[Collected data]
[Start of Attachment]

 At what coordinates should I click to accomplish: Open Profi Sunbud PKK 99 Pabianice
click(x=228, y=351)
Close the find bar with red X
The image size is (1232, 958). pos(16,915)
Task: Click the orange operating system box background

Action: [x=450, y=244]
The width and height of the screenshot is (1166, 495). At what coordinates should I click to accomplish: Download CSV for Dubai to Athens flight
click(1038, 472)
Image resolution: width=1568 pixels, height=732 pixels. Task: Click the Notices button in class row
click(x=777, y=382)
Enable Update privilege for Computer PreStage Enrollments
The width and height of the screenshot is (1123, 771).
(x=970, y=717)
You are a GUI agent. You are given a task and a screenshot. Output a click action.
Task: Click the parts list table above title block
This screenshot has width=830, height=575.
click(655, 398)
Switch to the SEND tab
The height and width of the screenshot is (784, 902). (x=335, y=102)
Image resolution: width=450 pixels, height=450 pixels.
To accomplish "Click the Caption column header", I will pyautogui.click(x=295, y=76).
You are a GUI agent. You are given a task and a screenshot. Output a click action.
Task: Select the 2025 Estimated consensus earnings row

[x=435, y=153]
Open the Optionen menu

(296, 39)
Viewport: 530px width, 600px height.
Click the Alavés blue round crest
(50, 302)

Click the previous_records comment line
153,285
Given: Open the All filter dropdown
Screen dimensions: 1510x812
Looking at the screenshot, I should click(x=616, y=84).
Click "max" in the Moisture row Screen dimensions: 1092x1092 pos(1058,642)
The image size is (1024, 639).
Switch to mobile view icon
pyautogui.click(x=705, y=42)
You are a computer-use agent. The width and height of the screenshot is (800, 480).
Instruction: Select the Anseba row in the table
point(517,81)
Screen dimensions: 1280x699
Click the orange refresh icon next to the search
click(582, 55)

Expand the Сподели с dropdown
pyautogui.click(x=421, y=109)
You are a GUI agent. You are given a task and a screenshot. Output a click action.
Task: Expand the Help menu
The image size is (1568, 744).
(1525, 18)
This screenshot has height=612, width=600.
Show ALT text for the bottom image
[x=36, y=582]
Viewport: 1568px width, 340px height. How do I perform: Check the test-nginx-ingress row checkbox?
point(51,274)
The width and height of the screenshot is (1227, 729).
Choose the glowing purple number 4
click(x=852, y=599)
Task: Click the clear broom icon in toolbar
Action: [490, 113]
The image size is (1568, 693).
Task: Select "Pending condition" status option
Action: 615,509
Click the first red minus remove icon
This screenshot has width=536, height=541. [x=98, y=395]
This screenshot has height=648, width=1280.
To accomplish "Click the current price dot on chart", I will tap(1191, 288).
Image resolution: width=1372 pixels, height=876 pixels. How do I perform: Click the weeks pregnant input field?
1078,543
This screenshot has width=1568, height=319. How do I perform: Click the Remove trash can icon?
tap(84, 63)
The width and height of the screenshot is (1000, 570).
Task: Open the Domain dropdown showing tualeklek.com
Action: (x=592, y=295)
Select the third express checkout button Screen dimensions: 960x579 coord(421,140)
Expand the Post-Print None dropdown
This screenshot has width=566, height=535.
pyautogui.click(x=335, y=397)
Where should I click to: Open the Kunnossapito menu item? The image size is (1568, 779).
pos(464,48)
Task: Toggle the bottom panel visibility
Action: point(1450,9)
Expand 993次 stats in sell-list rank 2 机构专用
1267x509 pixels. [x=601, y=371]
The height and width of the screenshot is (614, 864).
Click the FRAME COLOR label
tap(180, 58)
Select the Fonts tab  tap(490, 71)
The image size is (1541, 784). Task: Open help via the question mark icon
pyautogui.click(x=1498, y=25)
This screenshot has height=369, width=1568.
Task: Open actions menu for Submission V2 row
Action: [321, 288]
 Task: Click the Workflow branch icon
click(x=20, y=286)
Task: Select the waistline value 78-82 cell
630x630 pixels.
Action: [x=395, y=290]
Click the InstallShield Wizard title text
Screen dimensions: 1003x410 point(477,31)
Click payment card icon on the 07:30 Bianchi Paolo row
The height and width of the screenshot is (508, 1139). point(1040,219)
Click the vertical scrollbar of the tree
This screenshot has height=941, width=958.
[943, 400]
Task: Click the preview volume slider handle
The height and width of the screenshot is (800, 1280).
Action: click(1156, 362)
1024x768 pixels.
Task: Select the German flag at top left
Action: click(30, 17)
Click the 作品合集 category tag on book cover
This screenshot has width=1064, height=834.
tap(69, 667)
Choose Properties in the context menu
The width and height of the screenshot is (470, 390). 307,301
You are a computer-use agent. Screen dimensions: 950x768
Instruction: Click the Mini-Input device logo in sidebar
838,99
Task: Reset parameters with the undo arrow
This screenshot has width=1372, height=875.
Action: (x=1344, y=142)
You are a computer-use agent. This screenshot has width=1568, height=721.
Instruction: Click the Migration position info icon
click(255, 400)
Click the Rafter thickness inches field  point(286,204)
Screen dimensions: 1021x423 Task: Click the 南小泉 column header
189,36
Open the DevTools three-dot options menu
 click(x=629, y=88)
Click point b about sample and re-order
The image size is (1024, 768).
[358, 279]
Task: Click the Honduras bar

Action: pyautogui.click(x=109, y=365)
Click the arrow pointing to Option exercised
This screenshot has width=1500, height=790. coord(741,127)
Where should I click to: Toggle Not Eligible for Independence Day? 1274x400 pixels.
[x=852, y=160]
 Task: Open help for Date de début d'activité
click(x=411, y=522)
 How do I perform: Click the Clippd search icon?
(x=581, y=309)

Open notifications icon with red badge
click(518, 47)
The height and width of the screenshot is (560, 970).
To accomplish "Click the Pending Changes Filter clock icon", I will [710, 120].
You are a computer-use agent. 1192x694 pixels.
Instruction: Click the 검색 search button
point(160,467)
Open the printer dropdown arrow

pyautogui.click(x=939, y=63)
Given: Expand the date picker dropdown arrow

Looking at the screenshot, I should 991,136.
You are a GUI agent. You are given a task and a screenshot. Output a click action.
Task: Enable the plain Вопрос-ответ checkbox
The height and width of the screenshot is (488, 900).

[End of Attachment]

- [Task] Lines holding the word "will" are the answer; copy every one from the records above.

- [Task result]
To accomplish "Click the Caption column header", I will pyautogui.click(x=295, y=76).
To accomplish "Click the current price dot on chart", I will tap(1191, 288).
To accomplish "Click the Pending Changes Filter clock icon", I will [710, 120].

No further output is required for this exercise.